== GIVEN DATA ==

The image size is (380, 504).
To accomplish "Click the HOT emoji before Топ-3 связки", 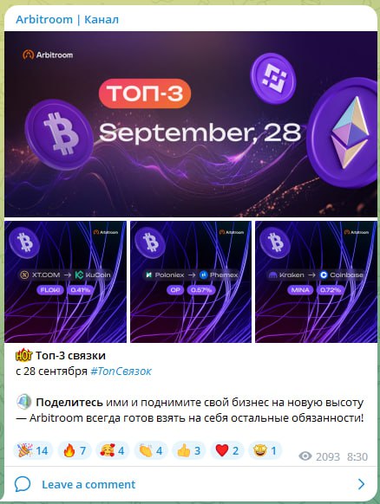I will pyautogui.click(x=23, y=356).

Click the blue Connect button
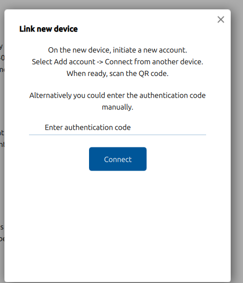click(x=118, y=159)
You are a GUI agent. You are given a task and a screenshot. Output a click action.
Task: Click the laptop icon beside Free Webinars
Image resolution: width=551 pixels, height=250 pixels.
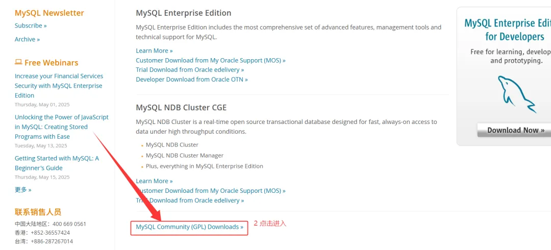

===

*TASK GOAL*
Leaving the pictures out, transcribe word for word the lines from the one with "Click the blue Connect button" to the end of the material above, inclusive, and nothing else.

*ANSWER BOX*
Click the blue Connect button
click(x=118, y=159)
You are a GUI agent. You are given a task and a screenshot. Output a click action.
Task: Click the laptop icon beside Free Webinars
Image resolution: width=551 pixels, height=250 pixels.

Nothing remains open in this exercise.